Nasos Ergot · ‎09-20-2018

Hi,

Any idea why traffic destined to port 443 might be bypassing an ACL for that port and hitting an IP any/any ACL that's at the bottom of the list, at least according to syslog.

The ACLs:

access-list inside_access_in line 5 extended permit tcp 10.1.0.0 255.255.0.0 any4 object-group DM_INLINE_TCP_6 (https & https) log disable (hitcnt=2951027) 0xb0c12c26


access-list inside_access_in line 24 extended permit ip any4 any4 log informational interval 300 (hitcnt=295888) 0x2bc0c8ca

What i see in syslog:

12-09-2018 15:22:19 Local7.Info 10.1.1.232 %ASA-6-106100: access-list inside_access_in permitted tcp inside/10.1.2.91(52106) -> outside-WAN/52.114.76.35(443) hit-cnt 1 first hit [0xb0c12c26, 0x15b7e092]


12-09-2018 15:22:19 Local7.Info 10.1.1.232 %ASA-6-106100: access-list inside_access_in permitted udp inside/10.1.2.7(51150) -> outside-WAN/216.58.206.46(443) hit-cnt 1 first hit [0x2bc0c8ca, 0x00000000]

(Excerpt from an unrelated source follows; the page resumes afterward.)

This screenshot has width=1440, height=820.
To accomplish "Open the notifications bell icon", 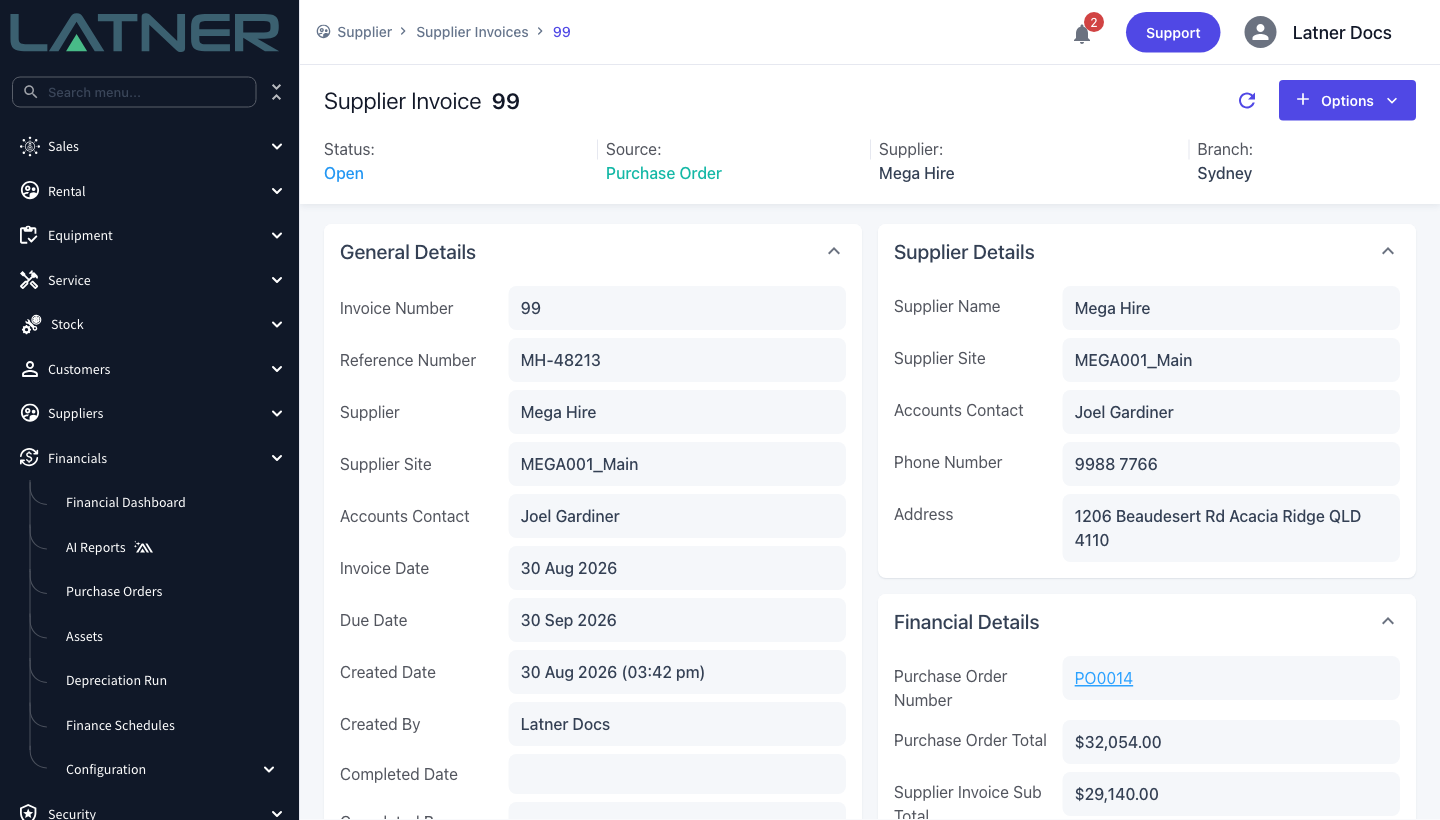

How reliable is the information coming from syslog?

Alex Pfeil · ‎09-20-2018

The second log showed udp.

12-09-2018 15:22:19 Local7.Info 10.1.1.232 %ASA-6-106100: access-list inside_access_in permitted udp inside/10.1.2.7(51150) -> outside-WAN/216.58.206.46(443) hit-cnt 1 first hit [0x2bc0c8ca, 0x00000000]

Please rate helpful posts.

View solution in original post

Alex Pfeil · ‎09-20-2018

The second log showed udp.

12-09-2018 15:22:19 Local7.Info 10.1.1.232 %ASA-6-106100: access-list inside_access_in permitted udp inside/10.1.2.7(51150) -> outside-WAN/216.58.206.46(443) hit-cnt 1 first hit [0x2bc0c8ca, 0x00000000]

Please rate helpful posts.

Kykeonas · ‎09-21-2018

You are absolutely right.

Nasos Ergot · ‎09-21-2018

Thanks.

I need glasses.